Excerpted passage below:
(Quick Intro) Book Notes: Appreciation & Gratitude + Exercises

At the end of my college experience I began to read more. Along the way, I naturally felt that some of the things I was reading deserved to be written down. Sometimes it was one sentence from a whole book, but as I began to read more my notes became longer.

I have probably read upwards of forty books over the last two years. I would estimate 99% were nonfiction. Some of the titles include Thinking, Fast and Slow, The Heart of the Revolution, Emotional Contagion, How to Stop Worrying and Start Living, TribeMating In Captivity, and Golf In the Kingdom.

There were books I didn’t take any notes on, like Chimpanzee Politics, but still had a useful impact on my life. Some I thought I would write down more more, and others I couldn’t stop quoting.

This is my attempt to categorize my notes into useful subjects so that I can revisit important parts. I may be inspired to revisit certain sections, or whole books, but the main idea was to have something that I can return to frequently to refill the glass of knowledge that I had previously found completely empty.

As for you, the reader, there may be some quick wisdom—or relatable fact—that you find enticing. However, my only hope is that (if you do parse through the categories) that there is one thought or quote from a book that you decide is worth exploring. And that little piece of information, that you came across in one of the blog posts, seemingly randomly, leads you to a book that you enjoy deeply.
End of Excerpted passage.
Data block below:
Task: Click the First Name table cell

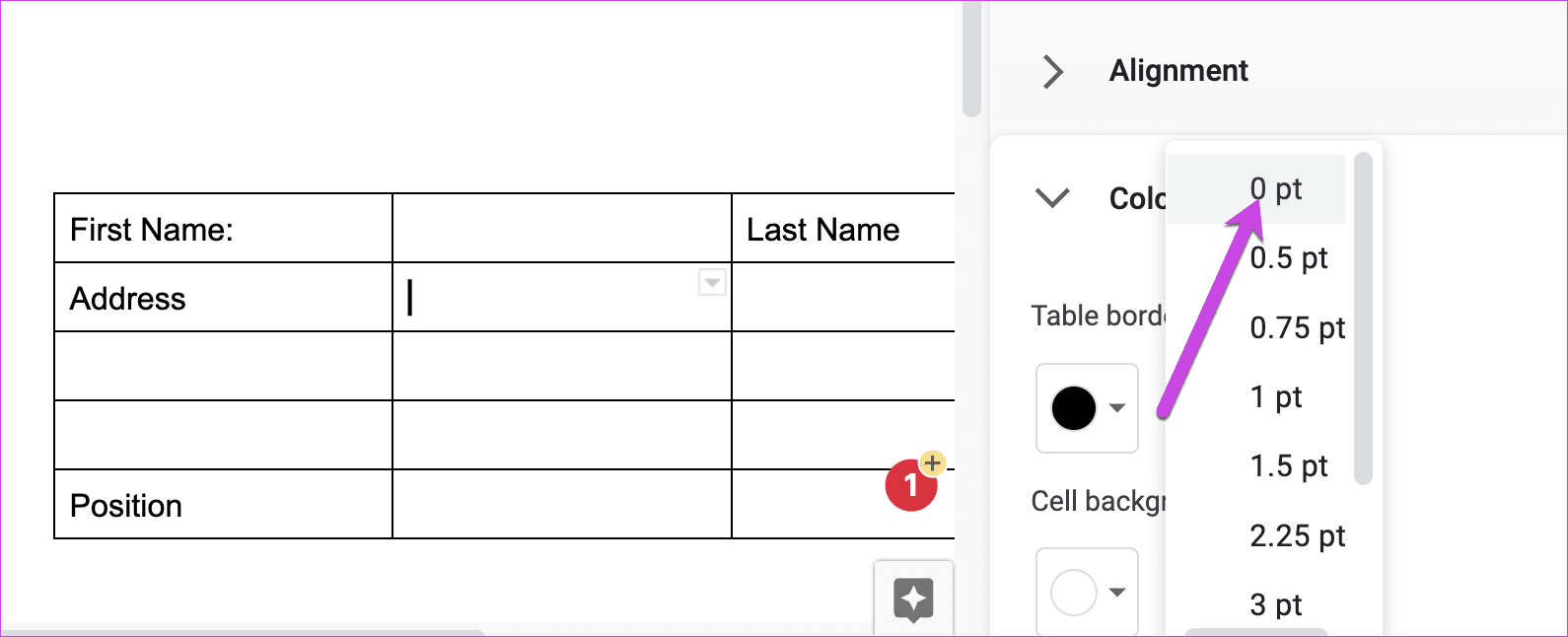Action: tap(224, 229)
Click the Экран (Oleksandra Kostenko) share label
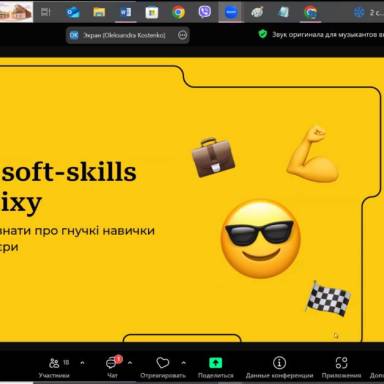The image size is (384, 384). click(x=124, y=35)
End of Data block.
▶ Requirement 1: In the book notes introduction, list the first four book titles in the sentence beginning "Some of the titles include."
▶ Requirement 2: Summarize the book notes introduction in two sentences.
The material has no connection to the book notes introduction.

▶ Response area 1:
Thinking, Fast and Slow
The Heart of the Revolution
Emotional Contagion
How to Stop Worrying and Start Living

▶ Response area 2: The writer began reading more near the end of college and took increasingly longer notes on around forty mostly nonfiction books read over two years. These notes are being sorted into useful subjects to revisit often, with the hope that a reader finds one thought or quote that leads to a book they deeply enjoy.